Referring to FIG. 4, each of the channels of the switching unit 170 includes four switching elements (SW1 to SW4). Each of the channels of the sensing unit 180 includes an electric current source unit 181 and an analog-digital converter (ADC) 182. One ADC may be shared by one or all of a plurality of channels. The control block 190 includes a memory 191 and a controller 192.

The first switching element (SW1) is between the power line (Vm) and the first data line (ELVDD). The first switching element (SW1) is maintained in a turned-on state during a period when the light having a luminance corresponding to the data signal is generated in the pixel 140.

The second switching element (SW2) is between the electric current source unit 181 and the power line (Vm). The second switching element (SW2) is turned on when the information about the deterioration of the organic light emitting diode (OLED) and the threshold voltage and/or mobility of the second transistor (M2) are sensed.
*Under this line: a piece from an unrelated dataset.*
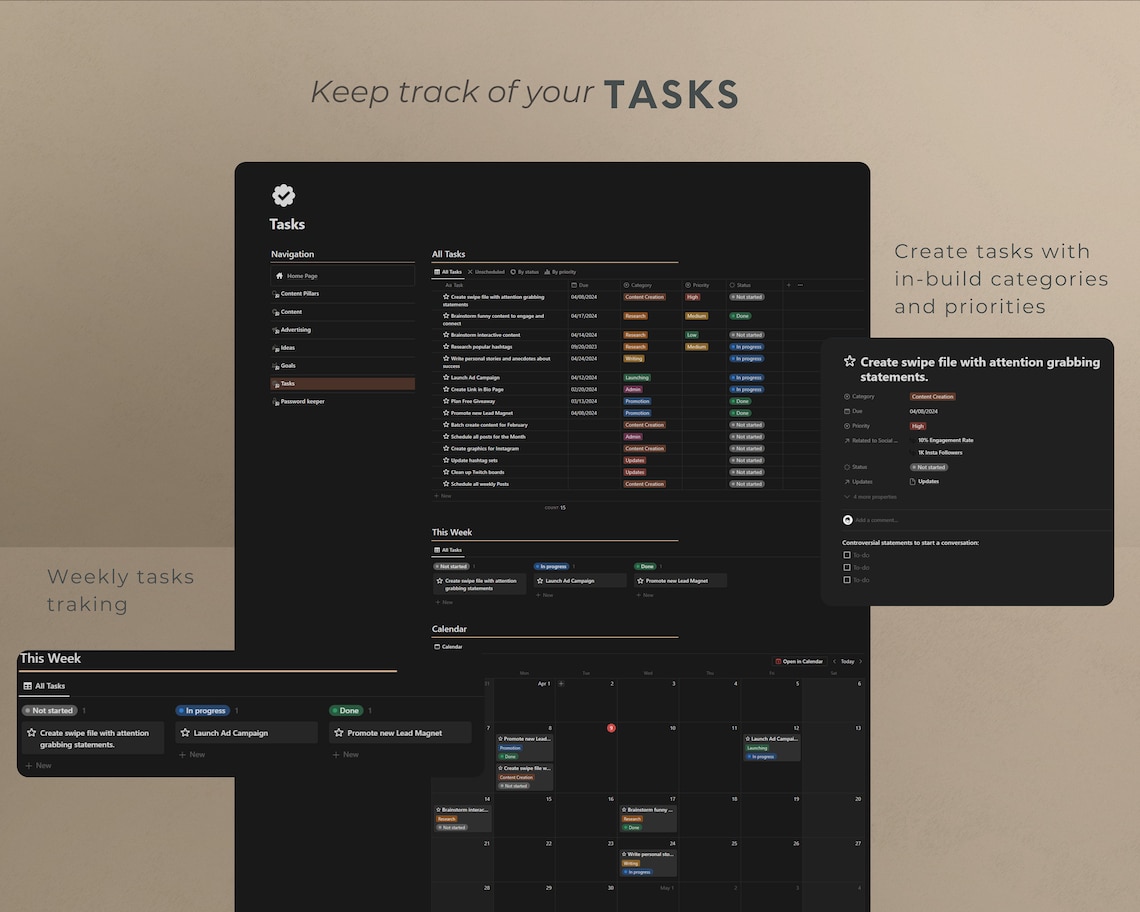The image size is (1140, 912).
Task: Open the By priority view tab
Action: [563, 271]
The third switching element (SW3) is between the electric current source unit 181 and the data line (Dm). The third switching element (SW3) is turned on when the information about the deterioration of the organic light emitting diode (OLED) is sensed.

The fourth switching element (SW4) is between the data driver 120 and the data line (Dm). The fourth switching element (SW4) is turned on when the data signal is supplied to the data line (Dm).

The electric current source unit 181 senses the information about deterioration of the organic light emitting diode and threshold voltage and/or mobility of the drive transistor while supplying a constant electric current to the power line (Vm) and the data line (Dm). The electric current source unit 181 generates a voltage, and supplies the generated voltage to the ADC 182.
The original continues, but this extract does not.